╭──

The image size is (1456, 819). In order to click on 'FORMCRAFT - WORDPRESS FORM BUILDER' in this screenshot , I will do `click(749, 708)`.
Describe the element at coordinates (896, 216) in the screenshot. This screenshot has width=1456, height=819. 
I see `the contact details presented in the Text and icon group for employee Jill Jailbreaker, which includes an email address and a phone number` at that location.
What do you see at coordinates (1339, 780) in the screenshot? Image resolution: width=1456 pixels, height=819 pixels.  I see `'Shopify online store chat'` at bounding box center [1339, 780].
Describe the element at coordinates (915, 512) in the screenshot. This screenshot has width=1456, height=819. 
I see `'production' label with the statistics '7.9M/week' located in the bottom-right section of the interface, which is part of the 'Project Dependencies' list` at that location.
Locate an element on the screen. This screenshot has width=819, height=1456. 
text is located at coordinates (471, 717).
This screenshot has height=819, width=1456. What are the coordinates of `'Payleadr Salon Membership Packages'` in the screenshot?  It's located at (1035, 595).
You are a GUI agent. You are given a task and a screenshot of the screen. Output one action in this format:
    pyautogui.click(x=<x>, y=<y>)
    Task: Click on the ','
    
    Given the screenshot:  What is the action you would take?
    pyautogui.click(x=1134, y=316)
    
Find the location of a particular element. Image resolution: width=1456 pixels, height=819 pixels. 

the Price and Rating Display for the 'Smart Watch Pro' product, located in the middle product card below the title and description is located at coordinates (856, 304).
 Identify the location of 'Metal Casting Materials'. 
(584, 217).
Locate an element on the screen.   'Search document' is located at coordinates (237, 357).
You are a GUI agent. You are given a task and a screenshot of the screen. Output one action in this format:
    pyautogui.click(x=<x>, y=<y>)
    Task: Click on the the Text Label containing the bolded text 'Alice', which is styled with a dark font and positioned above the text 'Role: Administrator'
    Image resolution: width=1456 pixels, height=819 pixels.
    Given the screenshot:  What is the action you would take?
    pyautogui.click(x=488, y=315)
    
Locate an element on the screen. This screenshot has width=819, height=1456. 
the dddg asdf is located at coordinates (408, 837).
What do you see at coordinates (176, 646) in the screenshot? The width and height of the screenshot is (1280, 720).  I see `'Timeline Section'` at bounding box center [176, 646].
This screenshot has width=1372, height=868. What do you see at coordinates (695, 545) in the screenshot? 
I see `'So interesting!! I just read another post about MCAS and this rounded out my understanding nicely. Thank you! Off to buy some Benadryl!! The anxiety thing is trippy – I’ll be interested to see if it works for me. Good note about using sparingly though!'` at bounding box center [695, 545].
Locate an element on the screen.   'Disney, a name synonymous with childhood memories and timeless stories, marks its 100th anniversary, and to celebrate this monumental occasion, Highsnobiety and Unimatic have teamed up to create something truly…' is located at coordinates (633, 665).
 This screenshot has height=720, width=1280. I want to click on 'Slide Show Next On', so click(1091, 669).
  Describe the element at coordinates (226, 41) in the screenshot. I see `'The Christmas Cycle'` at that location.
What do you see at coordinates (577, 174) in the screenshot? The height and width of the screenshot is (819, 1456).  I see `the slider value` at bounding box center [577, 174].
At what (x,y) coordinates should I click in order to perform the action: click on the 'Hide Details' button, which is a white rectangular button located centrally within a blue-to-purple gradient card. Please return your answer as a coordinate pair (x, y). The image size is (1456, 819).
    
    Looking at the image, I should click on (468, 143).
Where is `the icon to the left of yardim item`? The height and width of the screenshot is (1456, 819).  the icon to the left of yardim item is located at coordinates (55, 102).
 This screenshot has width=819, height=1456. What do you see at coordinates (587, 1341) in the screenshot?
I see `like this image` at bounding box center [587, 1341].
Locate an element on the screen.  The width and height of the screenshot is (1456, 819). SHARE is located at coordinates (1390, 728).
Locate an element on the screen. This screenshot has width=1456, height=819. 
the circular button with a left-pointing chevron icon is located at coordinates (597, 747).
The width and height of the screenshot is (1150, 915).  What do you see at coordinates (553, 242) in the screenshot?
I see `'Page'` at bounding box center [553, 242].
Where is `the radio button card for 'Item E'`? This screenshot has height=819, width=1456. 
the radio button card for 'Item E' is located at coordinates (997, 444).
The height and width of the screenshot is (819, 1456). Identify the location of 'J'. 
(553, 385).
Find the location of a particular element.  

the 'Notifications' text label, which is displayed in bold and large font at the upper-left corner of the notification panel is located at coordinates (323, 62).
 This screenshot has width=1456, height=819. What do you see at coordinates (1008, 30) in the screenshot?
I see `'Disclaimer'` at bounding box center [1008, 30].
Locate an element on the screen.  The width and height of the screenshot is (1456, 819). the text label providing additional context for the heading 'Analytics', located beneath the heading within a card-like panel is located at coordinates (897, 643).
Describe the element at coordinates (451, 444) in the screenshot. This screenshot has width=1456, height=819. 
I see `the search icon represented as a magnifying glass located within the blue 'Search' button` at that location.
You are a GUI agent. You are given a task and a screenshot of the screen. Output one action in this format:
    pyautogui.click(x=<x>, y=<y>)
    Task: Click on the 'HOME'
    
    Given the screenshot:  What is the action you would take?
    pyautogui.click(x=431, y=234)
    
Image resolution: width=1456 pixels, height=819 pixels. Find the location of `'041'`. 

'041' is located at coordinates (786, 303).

╰──

Rewrite the material from its first line through the line containing "text is located at coordinates (471, 717).", swapping "Describe" for "Explain" and leaving everything else unchanged.

**Full output:**
The image size is (1456, 819). In order to click on 'FORMCRAFT - WORDPRESS FORM BUILDER' in this screenshot , I will do `click(749, 708)`.
Explain the element at coordinates (896, 216) in the screenshot. This screenshot has width=1456, height=819. 
I see `the contact details presented in the Text and icon group for employee Jill Jailbreaker, which includes an email address and a phone number` at that location.
What do you see at coordinates (1339, 780) in the screenshot? Image resolution: width=1456 pixels, height=819 pixels.  I see `'Shopify online store chat'` at bounding box center [1339, 780].
Explain the element at coordinates (915, 512) in the screenshot. This screenshot has width=1456, height=819. 
I see `'production' label with the statistics '7.9M/week' located in the bottom-right section of the interface, which is part of the 'Project Dependencies' list` at that location.
Locate an element on the screen. This screenshot has width=819, height=1456. 
text is located at coordinates (471, 717).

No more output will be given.